Believing the NHL Entry Draft was a one-day affair, Jones took to the pitching mound on June 26 with the goings-on in Los Angeles far from his mind. Glancing at his phone while in the dugout, he noticed a plethora of missed calls, texts and messages noting he had been the 202nd overall pick.
“I looked at one and saw I had been drafted to Edmonton ... I went to their development camp in July and got to stay in the Oilers’ dressing room. I had never even been to an NHL rink before. As my dad said, that might as well be my first time,” laughed Kellen.
One year before Jones’ breakout in Summerside, Mike Cichy had been struggling to find wins and points with his club team, the USHL’s Tri-CIty Storm, but still earned the call to represent his country for the second year in a row, this time in Camrose, Alta.
“My team had been losing a lot, it was a rough situation for all us,” Cichy admitted.

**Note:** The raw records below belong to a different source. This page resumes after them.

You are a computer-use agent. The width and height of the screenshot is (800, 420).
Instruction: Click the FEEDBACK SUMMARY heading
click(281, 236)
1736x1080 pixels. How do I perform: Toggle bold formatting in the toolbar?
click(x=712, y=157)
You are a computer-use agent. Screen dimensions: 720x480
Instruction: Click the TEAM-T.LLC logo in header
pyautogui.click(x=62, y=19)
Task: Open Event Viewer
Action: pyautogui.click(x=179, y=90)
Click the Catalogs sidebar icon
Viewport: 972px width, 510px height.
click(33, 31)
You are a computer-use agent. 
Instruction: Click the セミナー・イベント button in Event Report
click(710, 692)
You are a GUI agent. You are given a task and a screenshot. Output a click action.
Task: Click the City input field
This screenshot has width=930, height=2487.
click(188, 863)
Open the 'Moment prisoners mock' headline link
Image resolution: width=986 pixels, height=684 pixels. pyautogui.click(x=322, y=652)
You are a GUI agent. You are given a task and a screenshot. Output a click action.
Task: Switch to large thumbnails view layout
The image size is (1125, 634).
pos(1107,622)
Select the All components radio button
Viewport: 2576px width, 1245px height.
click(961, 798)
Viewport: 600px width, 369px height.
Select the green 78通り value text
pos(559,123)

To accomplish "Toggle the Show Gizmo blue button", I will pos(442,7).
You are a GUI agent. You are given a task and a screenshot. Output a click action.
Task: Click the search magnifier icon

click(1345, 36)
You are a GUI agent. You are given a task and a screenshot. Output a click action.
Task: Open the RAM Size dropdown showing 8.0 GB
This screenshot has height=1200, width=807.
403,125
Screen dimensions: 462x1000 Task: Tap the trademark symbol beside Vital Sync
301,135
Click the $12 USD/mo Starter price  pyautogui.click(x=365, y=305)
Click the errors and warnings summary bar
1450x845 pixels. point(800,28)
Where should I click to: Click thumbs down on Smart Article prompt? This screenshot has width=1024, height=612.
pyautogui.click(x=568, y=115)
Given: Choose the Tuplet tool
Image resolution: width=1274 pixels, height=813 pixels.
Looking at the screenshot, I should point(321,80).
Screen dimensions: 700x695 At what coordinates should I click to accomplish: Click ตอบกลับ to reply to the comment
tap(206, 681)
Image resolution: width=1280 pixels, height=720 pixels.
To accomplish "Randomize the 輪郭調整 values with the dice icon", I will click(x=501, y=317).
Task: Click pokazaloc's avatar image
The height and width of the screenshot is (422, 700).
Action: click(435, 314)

The World Junior A Challenge was an opportunity for the centre to turn his luck around. A morale-boosting victory over Canada East carried over into a four-point night and player of the game honours in a 8-2 victory over Russia. Cichy went on to help the U.S. defeat Canada West 7-1 for the gold medal and capped off his coming-out party with MVP honours and a spot on the tournament all-star team.
“It was huge for me,” Cichy said. “I wasn't on the radar of any NHL team and I think playing the way I did put me on the map. Scouts started calling, my agent was talking to me more about getting drafted. I think it boosted my stock.”
Still, the humble hockey player didn't think he was in any NHL team’s plans. While at a religious outing and about to offer support to a friend who was nervous about giving a speech, a call came.
“I told my friend I would be there for him because he was so nervous and as he walked away the phone rang and my advisor told me I had been drafted by the Montreal Canadiens. It is a memory I will cherish forever,” said Cichy, who was picked 199th overall by the Habs.